TAMPA (WFLA) – Despite a first-of-its-kind recommendation from the Florida Surgeon General against giving the covid-19 vaccine to “healthy children,” a Tampa Bay area pediatrician told News Channel 8 she is not changing her advice to parents.

“We’re still recommending it because kids are still getting sick,” said Dr. Nancy Silva of Small World Pediatrics in Wesley Chapel. “Kids are still being long haulers. We’re seeing children one, two, three months after still having symptoms, not as severe as their initial symptoms, but sometimes different symptoms. Sometimes headache, sometimes vision problems sometimes breathing problems, sometimes endurance problems, a lot of times prolonged fatigue.”

The announcement from Dr. Joseph Ladapo came at the end of a roundtable hosted by Gov. Ron DeSantis that he says “closes the curtain on COVID theater.”

“The Florida Department of Health is going to be the first state to officially recommend against the covid-19 vaccines for healthy children,” Dr. Ladapo said.

“Buck the CDC” is the new slogan the governor has promoted in defense of the state’s pandemic policies.

“We are not just gonna follow the CDC in the state of Florida,” Gov. DeSantis said during his visit to the Florida Strawberry Festival in Plant City. “I think a lot of people have lost confidence in the CDC.”

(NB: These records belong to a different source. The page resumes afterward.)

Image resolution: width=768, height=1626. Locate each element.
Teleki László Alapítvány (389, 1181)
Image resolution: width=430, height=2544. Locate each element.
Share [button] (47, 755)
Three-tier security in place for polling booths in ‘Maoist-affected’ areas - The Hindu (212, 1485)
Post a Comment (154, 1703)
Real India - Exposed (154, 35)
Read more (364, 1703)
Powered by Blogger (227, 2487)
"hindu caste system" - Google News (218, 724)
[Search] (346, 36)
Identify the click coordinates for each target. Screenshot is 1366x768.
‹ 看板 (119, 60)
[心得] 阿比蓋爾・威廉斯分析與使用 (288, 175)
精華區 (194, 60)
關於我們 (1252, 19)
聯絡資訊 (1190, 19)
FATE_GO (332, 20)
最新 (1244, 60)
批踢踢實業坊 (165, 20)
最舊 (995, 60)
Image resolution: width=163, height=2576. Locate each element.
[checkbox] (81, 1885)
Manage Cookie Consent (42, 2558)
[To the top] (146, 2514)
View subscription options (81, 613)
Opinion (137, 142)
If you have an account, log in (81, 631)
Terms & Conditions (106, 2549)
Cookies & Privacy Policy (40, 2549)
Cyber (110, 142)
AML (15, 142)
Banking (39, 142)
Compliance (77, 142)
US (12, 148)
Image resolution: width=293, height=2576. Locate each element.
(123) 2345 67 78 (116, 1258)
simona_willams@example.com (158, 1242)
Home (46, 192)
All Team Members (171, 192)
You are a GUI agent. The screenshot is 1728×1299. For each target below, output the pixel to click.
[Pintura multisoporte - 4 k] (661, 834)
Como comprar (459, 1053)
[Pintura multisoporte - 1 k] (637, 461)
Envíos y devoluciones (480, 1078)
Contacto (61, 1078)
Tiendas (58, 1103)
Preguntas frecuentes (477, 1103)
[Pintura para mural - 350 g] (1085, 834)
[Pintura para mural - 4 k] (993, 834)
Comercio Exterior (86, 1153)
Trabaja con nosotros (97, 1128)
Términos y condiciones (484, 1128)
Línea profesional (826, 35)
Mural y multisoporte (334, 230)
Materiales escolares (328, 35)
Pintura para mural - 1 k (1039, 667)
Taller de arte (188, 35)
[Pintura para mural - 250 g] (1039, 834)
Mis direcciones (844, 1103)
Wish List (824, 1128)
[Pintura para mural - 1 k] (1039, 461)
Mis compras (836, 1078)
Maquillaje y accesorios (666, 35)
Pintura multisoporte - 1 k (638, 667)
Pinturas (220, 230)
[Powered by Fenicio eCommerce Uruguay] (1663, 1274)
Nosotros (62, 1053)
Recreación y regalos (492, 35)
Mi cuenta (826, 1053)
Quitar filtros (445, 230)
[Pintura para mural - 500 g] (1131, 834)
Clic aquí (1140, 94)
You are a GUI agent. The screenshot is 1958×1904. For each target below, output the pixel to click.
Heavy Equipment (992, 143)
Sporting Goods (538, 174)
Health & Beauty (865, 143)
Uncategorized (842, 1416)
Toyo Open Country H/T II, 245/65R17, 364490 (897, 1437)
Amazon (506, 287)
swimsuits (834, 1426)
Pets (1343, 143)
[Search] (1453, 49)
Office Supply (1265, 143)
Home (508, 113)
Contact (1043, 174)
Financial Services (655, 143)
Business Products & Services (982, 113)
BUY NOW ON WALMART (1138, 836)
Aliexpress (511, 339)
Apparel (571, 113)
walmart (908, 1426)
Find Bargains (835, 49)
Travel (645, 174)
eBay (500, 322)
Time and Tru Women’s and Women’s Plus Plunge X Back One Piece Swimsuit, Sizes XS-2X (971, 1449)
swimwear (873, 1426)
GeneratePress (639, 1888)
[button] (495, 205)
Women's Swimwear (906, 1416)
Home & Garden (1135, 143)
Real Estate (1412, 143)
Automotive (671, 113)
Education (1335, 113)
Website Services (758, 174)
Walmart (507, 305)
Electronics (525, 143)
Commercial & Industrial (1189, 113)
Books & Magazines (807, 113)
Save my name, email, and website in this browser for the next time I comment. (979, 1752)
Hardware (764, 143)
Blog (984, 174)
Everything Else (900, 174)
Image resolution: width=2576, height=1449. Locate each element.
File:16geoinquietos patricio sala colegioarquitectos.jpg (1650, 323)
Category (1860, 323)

In response to the new state guidance, Johns Hopkins All Children’s Hospital sent News Channel 8 the following statement: “The Centers for Disease Control and Prevention and American Academy of Pediatrics recommends everyone ages 5 and older receive a COVID-19 vaccine. Johns Hopkins Medicine also encourages all families that are eligible to get the appropriate COVID-19 vaccine.”

There have been 42 covid deaths in Florida for children under 16 years old, according to the latest Florida Department of Health weekly coronavirus report.

Gov. DeSantis said the new recommendation is supported by most children without medical complications being at low risk for severe outcomes and data from the pediatric vaccine trials.

While Dr. Silva said many parents have made up their minds, she worries about those still on the fence about vaccinating their children against covid-19.

“Prevention is the best medicine,” she said, “so anything that we can prevent in a child is the best thing.”

Even before the announcement from Dr. Ladapo, the state had a low vaccination rate of only 22 percent for children between the ages of 5 and 11 years old. For the 12 to 19 age group, it is sixty percent, according to state data.